Another ex-con, Jappie Tshabalala (41) of Mphatlalatsane village is also walking a similar journey. Tshabalala who was convicted of murder and later released in 2016, said since his release from prison five years ago nothing seemed to be going right for him as far as job hunting is concerned.
“The rehabilitation and integration program of the department has played an important role and assisted us a lot in terms of our social cohesion and acceptance back to society. I have also managed to study electrical engineering upon my release and learnt a few artisan skills, but I’m still struggling to get a breakthrough in the unemployment chain because of my criminal record,” said Tshabalala.

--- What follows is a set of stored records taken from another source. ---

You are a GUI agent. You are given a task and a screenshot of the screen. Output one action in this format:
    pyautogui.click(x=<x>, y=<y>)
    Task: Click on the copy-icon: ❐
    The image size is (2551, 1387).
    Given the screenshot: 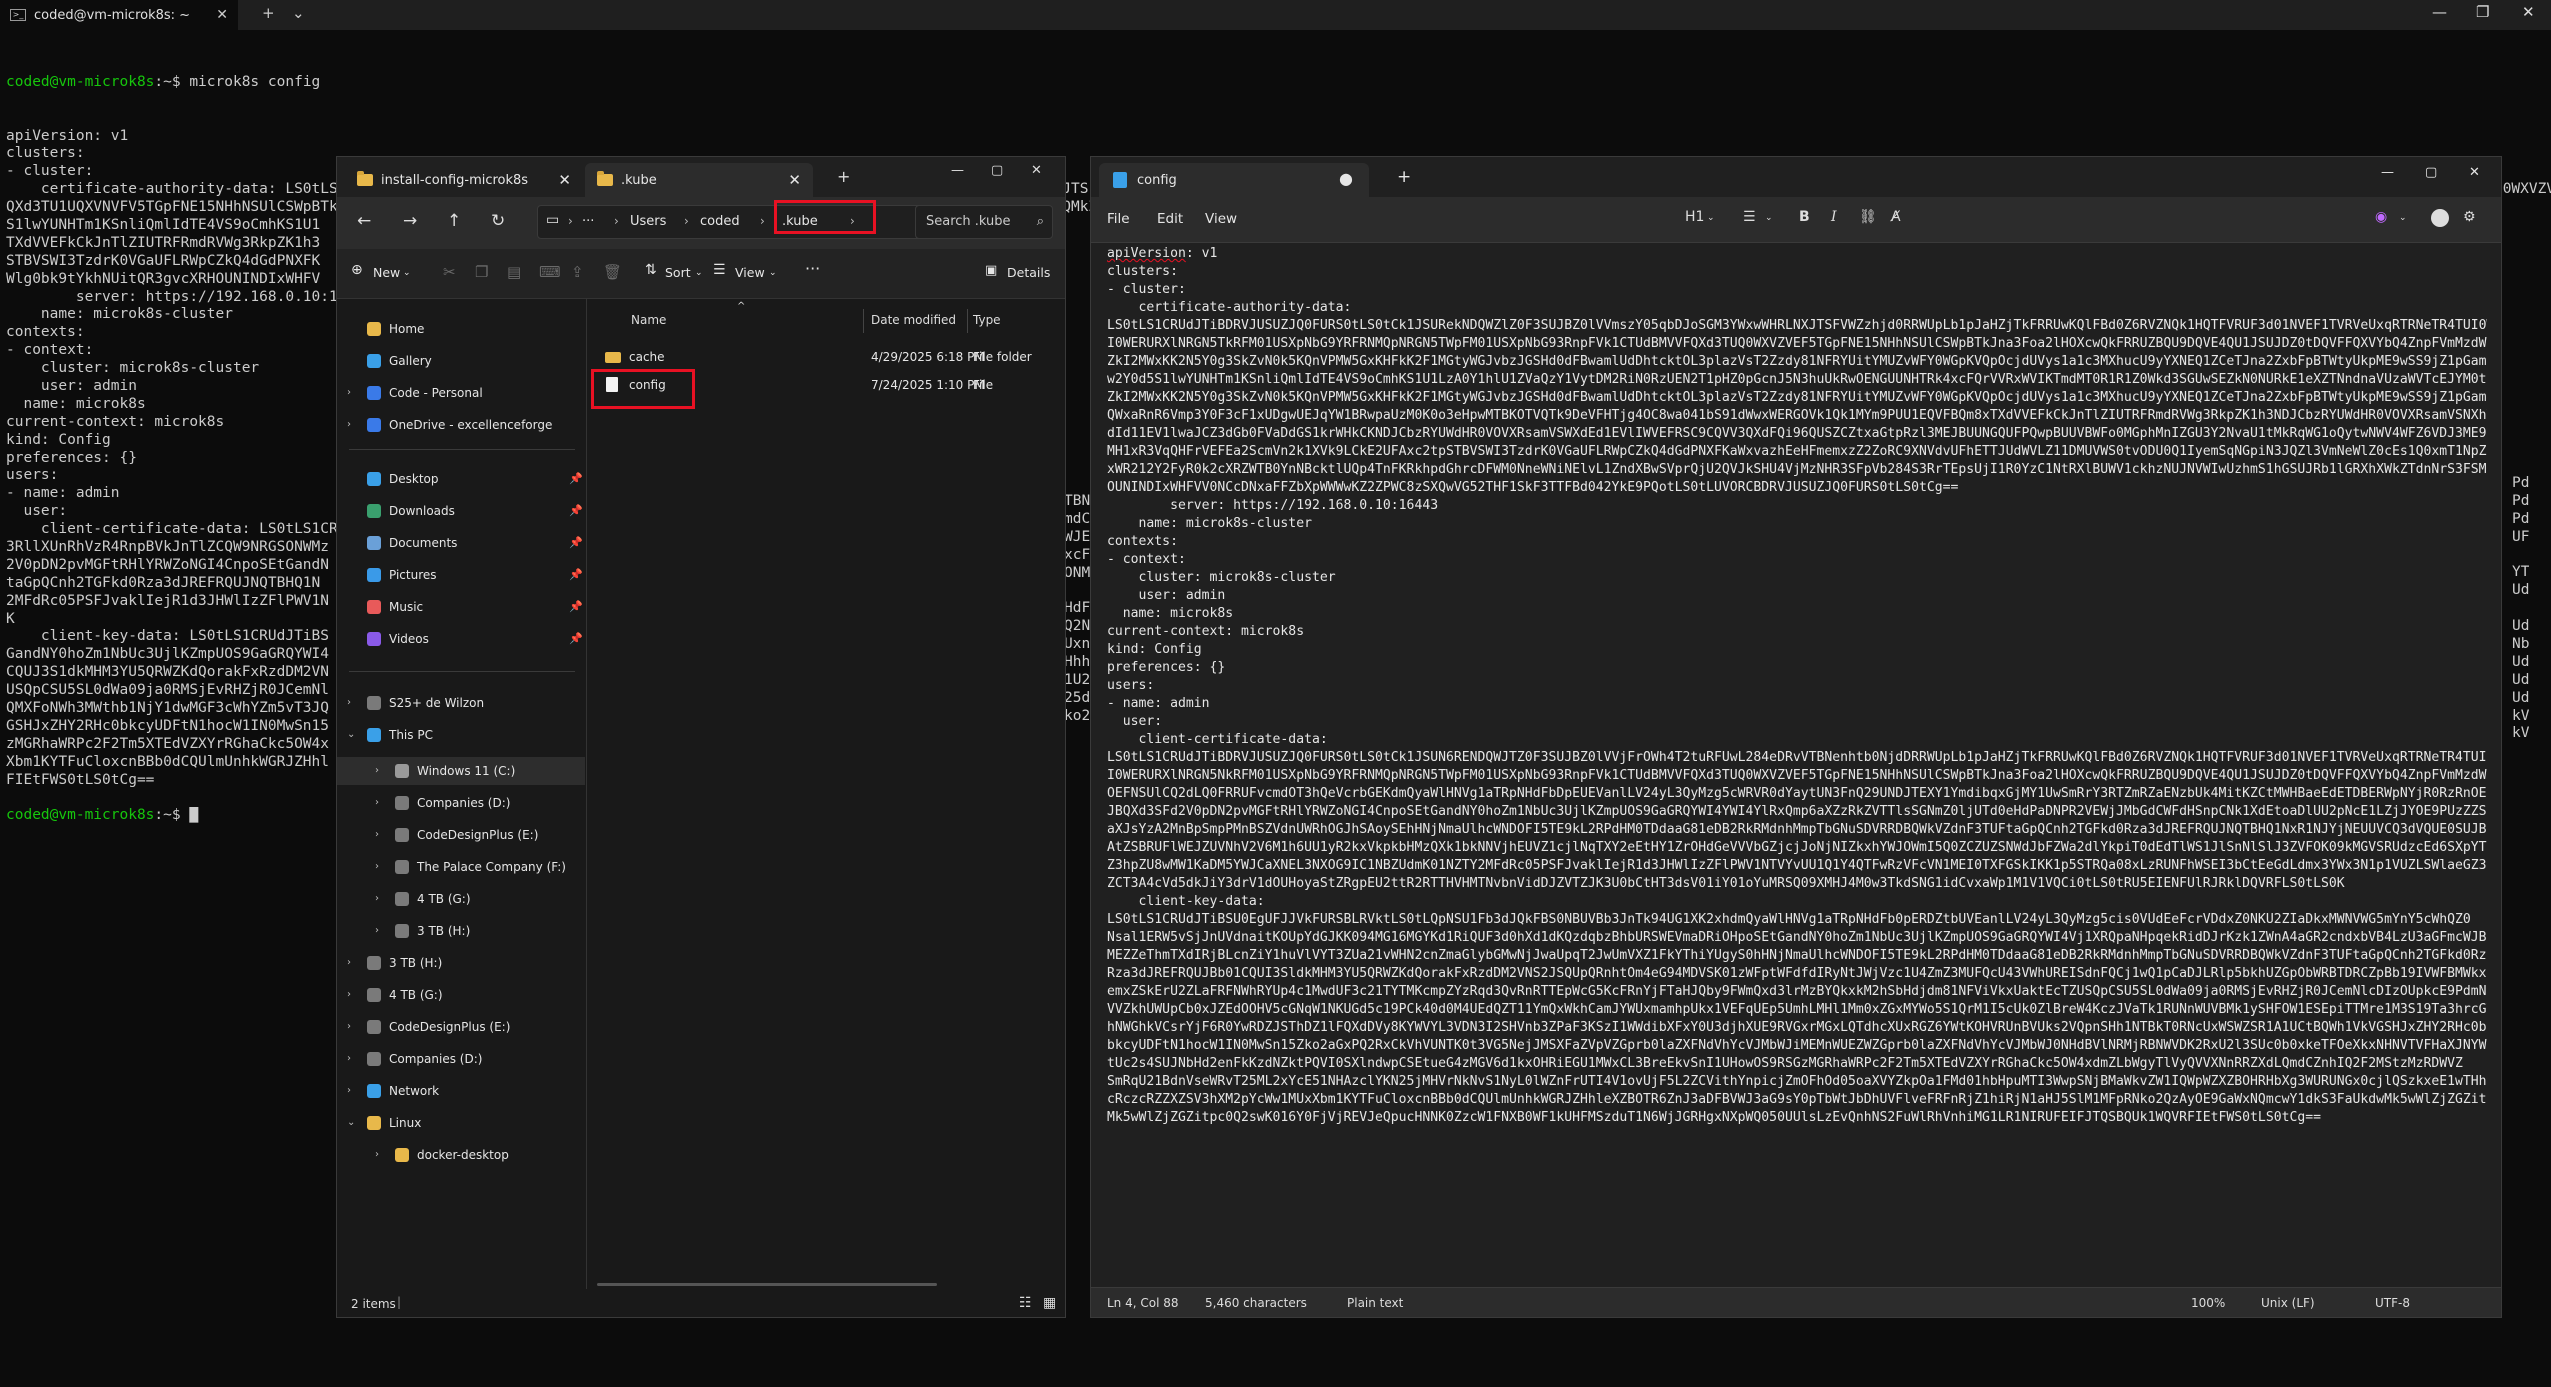 What is the action you would take?
    pyautogui.click(x=482, y=272)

Meanwhile, the Area Commissioner of Correctional Services, Jacob Mbele said they have released 275 parolees and probationers in Maluti a Phofung constituency. He said the need to host such programs with government stakeholders and businesses is because they were “trying to eradicate the criminal record stigma that prevented ex-offenders from getting jobs and being accepted back into the society. Others have started their own artistic business with the knowledge gained while is detention,” he said.
Mbele also appealed to the private sector to assist in recruiting former prisoners as they had passed the test of time under their watchful eye. “We also need to prevent the marginalization of ex-offenders by the community as it would have far-reaching consequences going forward,” Mbele said.